**Complete o seguinte**.
1. Responda com base no texto sobre liminares contra o poder público:
(a) Qual medida provisória acrescentou dispositivos à Lei n° 8.437?
(b) Em que prazo o representante judicial da pessoa jurídica de direito público deve se pronunciar?
(c) Qual artigo da Constituição Federal é citado a respeito da emissão de precatórios?
2. Traduza para o inglês esta frase do texto sobre liminares contra o poder público: "A Lei n°8.437, de 30 de junho de 1992 dispõe sobre a concessão de medidas liminares contra atos do poder público, tendo sido acrescentados dispositivos pela Medida Provisória n°2.180-35, de 24 de agosto de 2001."
3. Dê sequência ao texto sobre liminares contra o poder público a partir da última frase apresentada.

**Trecho selecionado**.
┏━━

A necessidade de oitiva do representante judicial para concessão de liminar na ação civil pública e mandado de segurança coletivo

A necessidade de oitiva do representante judicial para concessão de liminar na ação civil pública e mandado de segurança coletivo

Aborda a necessidade de oitiva do representante judicial, prevista no artigo 2º da Lei n° 8.437, de 30 de junho de 1992, para concessão de liminar na ação civil pública e mandado de segurança coletivo.

Previsão legal

A Lei n°8.437, de 30 de junho de 1992 dispõe sobre a concessão de medidas liminares contra atos do poder público, tendo sido acrescentados dispositivos pela Medida Provisória n°2.180-35, de 24 de agosto de 2001.

O artigo 2º desta lei prevê que no mandado de segurança coletivo e na ação civil pública, a liminar será concedida, quando cabível, após a audiência do representante judicial da pessoa jurídica de direito público, que deverá se pronunciar no prazo de 72 (setenta e duas horas).

A questão tem ensejado questionamento da doutrina e em casos concretos quanto à viabilidade de concessão de liminar em casos extremos, cujo prejuízo não comporta a espera do prazo de 72 horas, como por exemplo em ações civis públicas movidas assegurar a proteção de um bem ambiental, tendo havido decisões judiciais favoráveis ao poder público no sentido da impossibilidade de concessão de liminar ‘inaudita altera pars’ em face do Estado.

No presente trabalho trazemos a colação entendimentos doutrinários e jurisprudenciais a respeito do tema.


2. O controle de concessão de medidas cautelares contra a Fazenda Pública - fundamentos

A concessão de medidas cautelares contra o poder público tem tratamento especial em razão do evidente interesse público e supremacia da atividade administrativa, que exige cautela nas decisões de âmbito coletivo. Além do sistema especial de execução a que está adstrita à administração pública, em razão da emissão de precatórios, consoante a disposição do artigo 100 da Constituição Federal.

Neste diapasão a lei impôs restrições a concessões de liminares ou outras medidas cautelares. A matéria é tratada pela Lei n°8.437, de 30 de junho de 1992, Lei n°5.021, de 09 de junho de 1966, Lei n°4.348, de 26 de junho de 1964 e Lei n°2770/56 [1].

┗━━

**Extrato de dados**.
┏━━

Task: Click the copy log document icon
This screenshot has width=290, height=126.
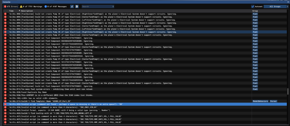Action: pyautogui.click(x=77, y=6)
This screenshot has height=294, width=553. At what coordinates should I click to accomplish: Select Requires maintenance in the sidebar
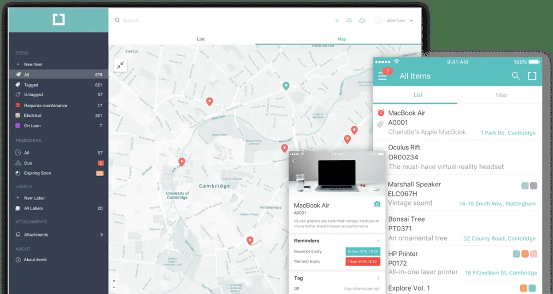(45, 105)
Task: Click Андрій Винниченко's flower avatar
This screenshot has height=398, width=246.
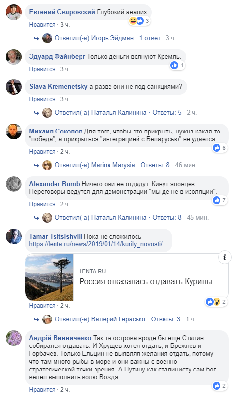Action: (14, 338)
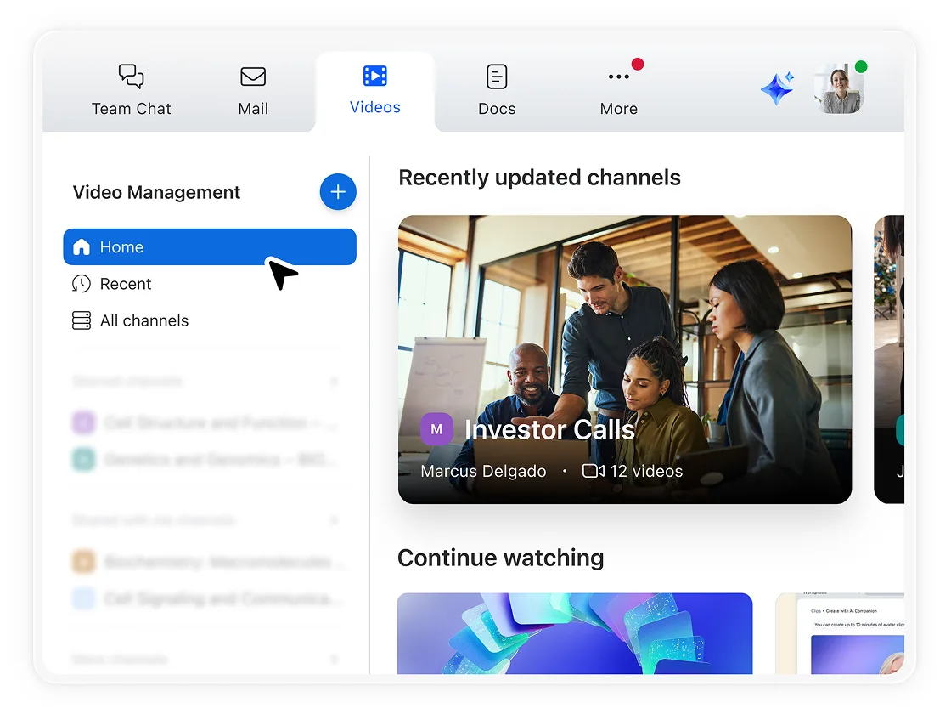This screenshot has width=951, height=714.
Task: Open the Investor Calls channel card
Action: tap(624, 340)
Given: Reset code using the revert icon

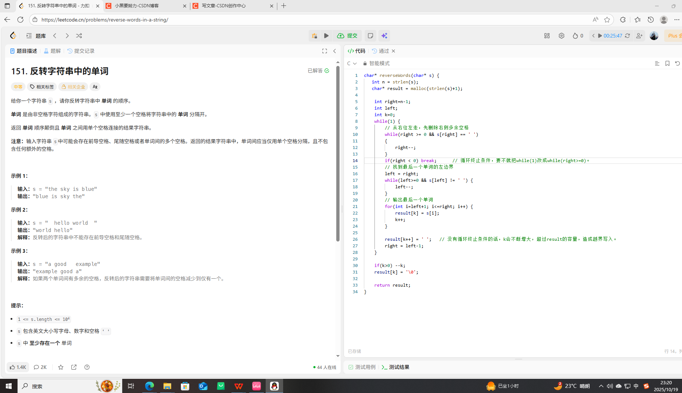Looking at the screenshot, I should 677,63.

┗━━

**Resultados finais**.
1.
(a) A Medida Provisória n° 2.180-35, de 24 de agosto de 2001.
(b) No prazo de 72 horas.
(c) O artigo 100.

2. Law No. 8,437 of June 30, 1992 governs the granting of preliminary injunctions against acts of the government, with provisions having been added by Provisional Measure No. 2,180-35 of August 24, 2001.

3.
Há casos específicos em que são restringidas a concessão de medidas cautelares como ações que visam a obtenção da liberação de mercadorias, bens ou coisas de qualquer espécie procedentes do estrangeiro (art.1º da Lei n°2.770/56); nas ações que objetivem pagamentos de vencimentos e vantagens pecuniárias a servidor (art.1º,§º da Lei n°5021/66), bem como a reclassificação ou equiparação de servidores públicos, ou concessão de aumento ou extensão de vantagens (art.5º da Lei n°4.348/64); medida liminar que defira compensação de créditos tributários e quando esgote no todo ou em parte objeto da ação.

Ressalta-se a impossibilidade de concessão de medida liminar contra atos do poder público no procedimento cautelar ou em quaisquer outras ações de caráter cautelar ou preventiva, toda vez que providência semelhante não puder ser concedida em mandado de segurança, em virtude de vedação legal.

A concessão de liminar enseja a interposição do recurso de agravo de instrumento, considerando a natureza interlocutória do ato judicial. Sendo cabível ainda o pedido de suspensão dirigido ao Presidente do Tribunal , ao qual couber o conhecimento do respectivo recurso, suspender, em despacho fundamentado, a execução da liminar nas ações movidas contra o poder público ou seus agentes, a requerimento do Ministério Público ou da pessoa jurídica de direito público interessada, em caso de manifesto interesse público ou de flagrante ilegitimidade, e para evitar grave lesão à ordem, à saúde, à segurança e à economia pública.

Por pessoa de direito público, devemos compreender não só os entes federados, União, Estados, Municípios, Distrito Federal, mas suas autarquias e fundações públicas.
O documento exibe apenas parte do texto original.